Zhu Daqing, Shao Xue, Guo Gang, Zhang Nandong, Shi Taoping, Wang Yi, Gu Liangyou
Department of Urology, Hainan Hospital, Chinese PLA General Hospital, Sanya, China.
Department of Neurology, Hainan Hospital, Chinese PLA General Hospital, Sanya, China.
Front Oncol. 2021 Jan 8;10:592193. doi: 10.3389/fonc.2020.592193. eCollection 2020.
To compare perioperative, functional and oncological outcomes between transperitoneal robotic partial nephrectomy (TRPN) and retroperitoneal robotic partial nephrectomy (RRPN).
A literature searching of Pubmed, Embase, Cochrane Library and Web of Science was performed in August, 2020. Pooled odds ratios (ORs) or weighted mean differences (WMDs) with 95% confidence intervals (CIs) were estimated using fixed-effect or random-effect model. Publication bias was evaluated with funnel plots. Only comparative studies with matched design or similar baseline characteristics were included.
Eleven studies embracing 2,984 patients were included. There was no significant difference between the two groups regarding conversion to open (P = 0.44) or radical (P = 0.31) surgery, all complications (P = 0.06), major complications (P = 0.07), warm ischemia time (P = 0.73), positive surgical margin (P = 0.87), decline in eGFR (P = 0.42), CKD upstaging (P = 0.72), and total recurrence (P = 0.66). Patients undergoing TRPN had a significant higher minor complications (P = 0.04; OR: 1.39; 95% CI, 1.01-1.91), longer operative time (P < 0.001; WMD: 21.68; 95% CI, 11.61 to 31.76), more estimated blood loss (EBL, P = 0.002; WMD: 40.94; 95% CI, 14.87 to 67.01), longer length of hospital stay (LOS, P < 0.001; WMD: 0.86; 95% CI, 0.35 to 1.37). No obvious publication bias was identified.

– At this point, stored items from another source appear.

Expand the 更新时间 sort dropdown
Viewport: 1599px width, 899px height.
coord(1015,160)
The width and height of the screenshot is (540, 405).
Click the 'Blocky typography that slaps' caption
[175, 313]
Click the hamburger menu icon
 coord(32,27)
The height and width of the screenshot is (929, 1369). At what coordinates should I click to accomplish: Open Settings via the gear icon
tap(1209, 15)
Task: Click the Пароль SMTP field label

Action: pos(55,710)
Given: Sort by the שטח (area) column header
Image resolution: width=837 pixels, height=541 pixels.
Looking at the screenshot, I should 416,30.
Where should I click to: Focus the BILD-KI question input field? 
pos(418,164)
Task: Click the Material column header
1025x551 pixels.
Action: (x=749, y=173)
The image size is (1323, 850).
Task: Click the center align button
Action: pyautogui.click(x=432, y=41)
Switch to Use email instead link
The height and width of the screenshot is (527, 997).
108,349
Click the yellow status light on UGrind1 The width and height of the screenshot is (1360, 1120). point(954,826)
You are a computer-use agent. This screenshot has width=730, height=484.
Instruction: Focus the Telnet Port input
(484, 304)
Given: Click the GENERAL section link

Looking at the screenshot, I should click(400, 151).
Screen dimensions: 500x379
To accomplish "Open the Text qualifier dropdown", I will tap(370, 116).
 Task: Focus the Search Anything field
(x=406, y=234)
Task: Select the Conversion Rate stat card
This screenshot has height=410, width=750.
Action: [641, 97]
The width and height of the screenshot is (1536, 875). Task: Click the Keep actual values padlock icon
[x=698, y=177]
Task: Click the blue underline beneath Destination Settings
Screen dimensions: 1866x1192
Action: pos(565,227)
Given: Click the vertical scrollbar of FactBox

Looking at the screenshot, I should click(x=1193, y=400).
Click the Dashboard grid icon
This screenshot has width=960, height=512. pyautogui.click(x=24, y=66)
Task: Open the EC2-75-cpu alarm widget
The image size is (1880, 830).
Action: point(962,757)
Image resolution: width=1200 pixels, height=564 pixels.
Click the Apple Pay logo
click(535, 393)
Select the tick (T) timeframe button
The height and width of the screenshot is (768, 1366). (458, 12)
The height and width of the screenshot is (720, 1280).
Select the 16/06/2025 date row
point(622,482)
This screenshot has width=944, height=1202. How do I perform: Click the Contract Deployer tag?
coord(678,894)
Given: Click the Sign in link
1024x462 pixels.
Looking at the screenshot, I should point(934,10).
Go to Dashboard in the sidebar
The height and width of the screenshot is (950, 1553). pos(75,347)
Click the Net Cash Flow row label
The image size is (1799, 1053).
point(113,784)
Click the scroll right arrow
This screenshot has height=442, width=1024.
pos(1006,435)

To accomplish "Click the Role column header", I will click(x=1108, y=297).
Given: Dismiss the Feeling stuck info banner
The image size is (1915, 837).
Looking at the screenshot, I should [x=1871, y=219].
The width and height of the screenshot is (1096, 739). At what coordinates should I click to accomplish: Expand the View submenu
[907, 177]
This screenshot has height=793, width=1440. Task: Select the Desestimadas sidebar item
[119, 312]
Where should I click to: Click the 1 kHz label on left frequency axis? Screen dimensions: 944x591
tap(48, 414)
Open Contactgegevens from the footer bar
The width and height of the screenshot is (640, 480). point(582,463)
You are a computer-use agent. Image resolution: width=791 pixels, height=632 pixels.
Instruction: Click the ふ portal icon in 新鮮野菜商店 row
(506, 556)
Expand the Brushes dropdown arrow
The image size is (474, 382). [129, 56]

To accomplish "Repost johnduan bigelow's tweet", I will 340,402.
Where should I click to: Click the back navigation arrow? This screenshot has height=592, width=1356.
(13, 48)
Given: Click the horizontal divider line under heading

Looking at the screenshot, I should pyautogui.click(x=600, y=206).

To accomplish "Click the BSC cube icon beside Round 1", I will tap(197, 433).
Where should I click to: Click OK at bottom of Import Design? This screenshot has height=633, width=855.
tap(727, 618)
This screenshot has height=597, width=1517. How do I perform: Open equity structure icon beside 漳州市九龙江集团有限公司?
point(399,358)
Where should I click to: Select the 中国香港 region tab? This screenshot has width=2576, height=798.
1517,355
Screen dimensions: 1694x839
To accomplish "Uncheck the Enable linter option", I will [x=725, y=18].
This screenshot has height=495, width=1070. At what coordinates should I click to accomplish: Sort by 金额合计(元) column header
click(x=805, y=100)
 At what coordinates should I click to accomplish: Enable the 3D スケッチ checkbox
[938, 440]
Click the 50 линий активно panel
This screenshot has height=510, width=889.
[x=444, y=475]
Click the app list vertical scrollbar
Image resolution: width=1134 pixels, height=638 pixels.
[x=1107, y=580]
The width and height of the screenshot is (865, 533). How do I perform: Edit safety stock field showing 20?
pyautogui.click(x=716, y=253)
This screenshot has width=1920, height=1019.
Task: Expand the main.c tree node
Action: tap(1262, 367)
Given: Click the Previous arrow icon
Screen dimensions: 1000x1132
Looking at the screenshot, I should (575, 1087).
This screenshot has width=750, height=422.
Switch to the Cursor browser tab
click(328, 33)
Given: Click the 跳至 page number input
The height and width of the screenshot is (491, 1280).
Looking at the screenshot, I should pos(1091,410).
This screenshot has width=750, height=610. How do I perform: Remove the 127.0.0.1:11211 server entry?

RRPN is more favorable than TRPN in terms of less minor complications, shorter operative time, less EBL, and shorter LOS. Methodological limitations of the included studies should be considered while interpreting these results.
比较经腹腔机器人辅助部分肾切除术(TRPN)和经腹膜后机器人辅助部分肾切除术(RRPN)的围手术期、功能和肿瘤学结局。
2020年8月对PubMed、Embase、Cochrane图书馆和科学网进行文献检索。采用固定效应或随机效应模型估计合并比值比(OR)或加权平均差(WMD)及95%置信区间(CI)。用漏斗图评估发表偏倚。仅纳入匹配设计或基线特征相似的比较研究。
纳入11项研究,共2984例患者。两组在转为开放手术(P = 0.44)或根治性手术(P = 0.31)、所有并发症(P = 0.06)、主要并发症(P = 0.07)、热缺血时间(P = 0.73)、手术切缘阳性(P = 0.87)、估算肾小球滤过率(eGFR)下降(P = 0.42)、慢性肾脏病(CKD)分期升级(P = 0.72)和总复发率(P = 0.66)方面无显著差异。接受TRPN的患者有显著更高的轻微并发症发生率(P = 0.04;OR:1.39;95%CI,1.01 - 1.91)、更长的手术时间(P < 0.001;WMD:21.68;95%CI,11.61至31.76)、更多的估计失血量(EBL,P = 0.002;WMD:40.94;95%CI,14.87至67.01)、更长的住院时间(LOS,P < 0.001;WMD:0.86;95%CI,0.35至1.37)。未发现明显的发表偏倚。
RRPN在轻微并发症更少、手术时间更短、EBL更少和LOS更短方面比TRPN更具优势。在解释这些结果时应考虑纳入研究的方法学局限性。